Getting Ready

Students improving their skill sets should be sure they’re ready to teach. Fourteen teachers in the Philadelphia School District proclaimed they quit not by giving a two weeks notice, but by simply not showing up

Students improving their skill sets should be sure they’re ready to teach.

Fourteen teachers in the Philadelphia School District proclaimed they quit not by giving a two weeks notice, but by simply not showing up for work on the first day of school Sept. 7.

On Sept. 8, 201 additional teachers did not show up for work, according to the Philadelphia Daily News. Though some of the instructors had approved excuses, most “did not follow protocol.”

Meanwhile, as reported by Cary Carr in “Certificate better prepares teachers,” on Page 2, 138 graduate students at Temple are working toward improving their teaching skills through the Teaching in Education Certificate Program.

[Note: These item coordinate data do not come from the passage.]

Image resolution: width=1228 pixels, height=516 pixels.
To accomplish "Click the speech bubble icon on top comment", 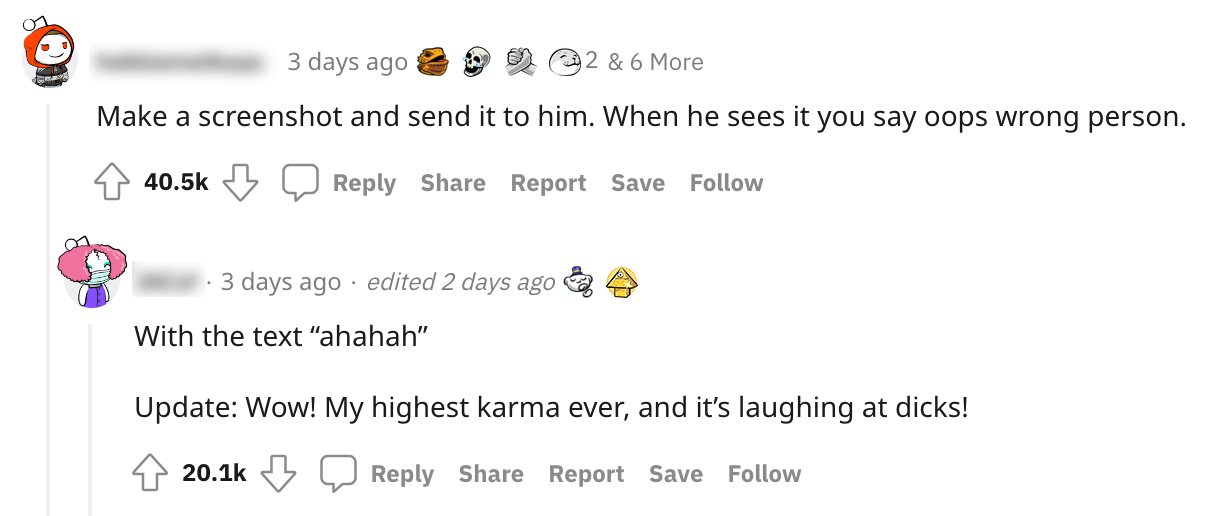I will pos(299,183).
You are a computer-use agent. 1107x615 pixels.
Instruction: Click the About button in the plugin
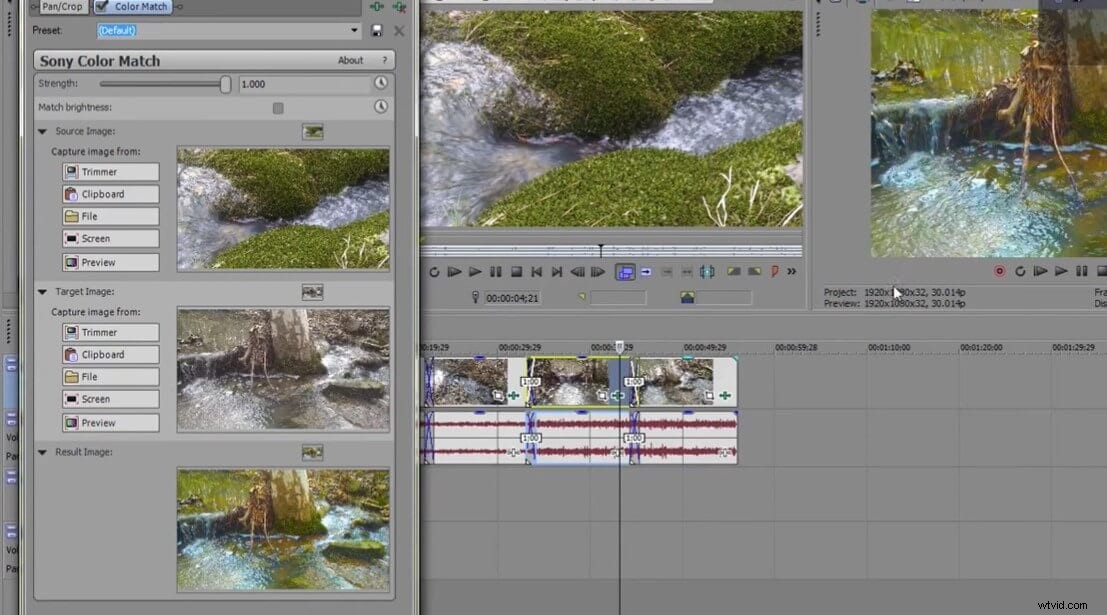351,60
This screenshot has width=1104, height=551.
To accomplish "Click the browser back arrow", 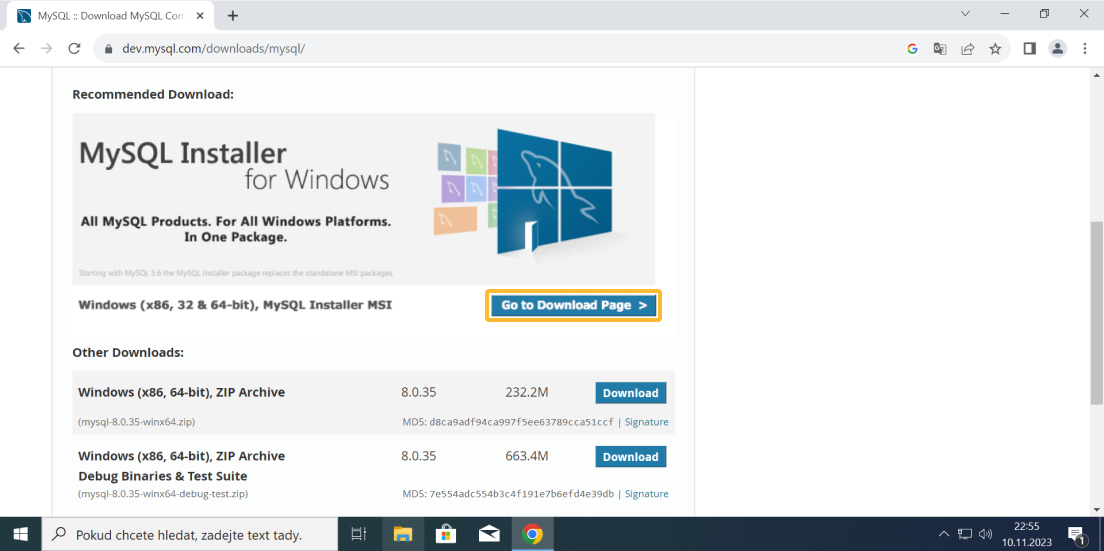I will pyautogui.click(x=19, y=48).
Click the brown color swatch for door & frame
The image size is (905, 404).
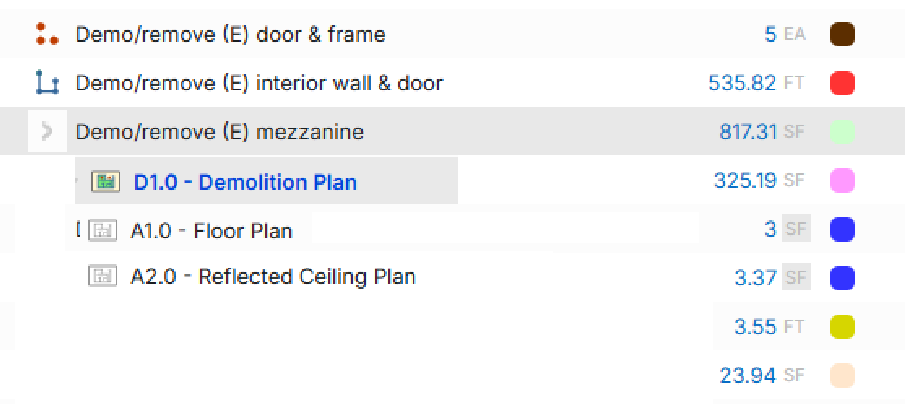coord(842,35)
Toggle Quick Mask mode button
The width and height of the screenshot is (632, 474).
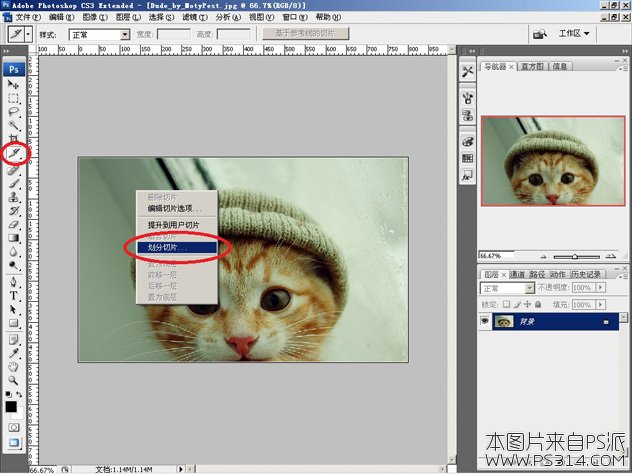pos(14,426)
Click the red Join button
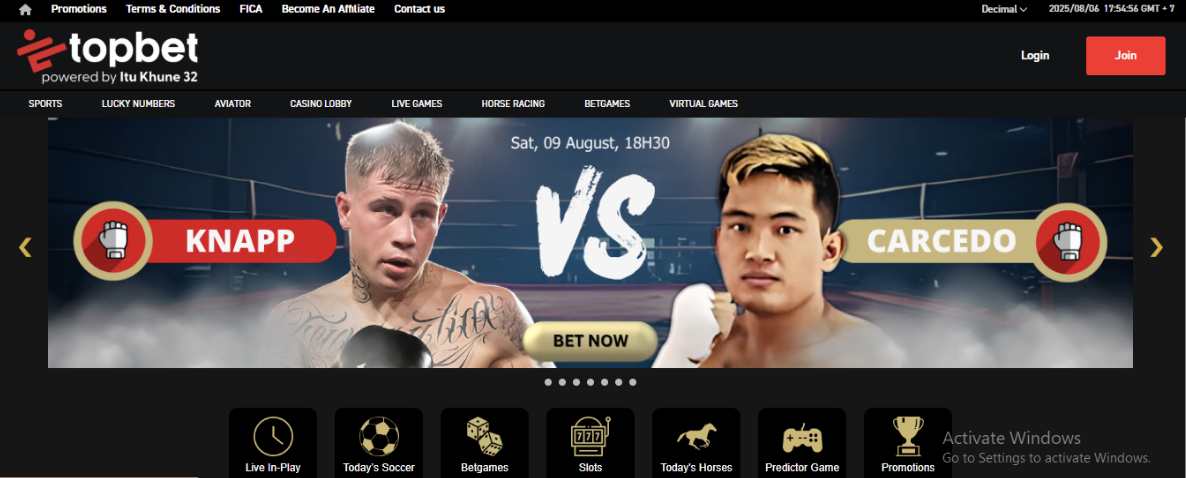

Through the program, students are learning how to “improve their teaching practices” and working toward having a one-up in the job market, said Dr. Pamela E. Barnett, associate vice provost and director at the Teaching and Learning Center.

The Temple News encourages graduate students working toward this certificate to look at the city’s current education system – particularly the absent-teacher issue the district has been facing for years – and consider whether they are cut out for teaching.

We do not doubt the graduate students in this program are intelligent, caring adults who want to touch children’s lives through teaching, but The Temple News also wants students entering the education system to think about the type of permanence necessary to enter the classroom as an instructor.

Of course there is opportunity to move up in education, and teaching within the Philadelphia School District is a more-than-difficult undertaking, but for teachers to simply not show up isn’t acceptable. The absence of teachers without proper excuses questions how well prepared they were for the classroom in the first place.

The Teaching in Education Certificate Program should consider this as well, as instructors teach graduate students how to improve their skills.

A high number of Temple students graduate and go on to work in the Philadelphia School District. Let us hope that of those 14 teachers who failed to show up for school, there was not a former Temple student among them. If so, it would be a failure on part of the university, as well as the alumni.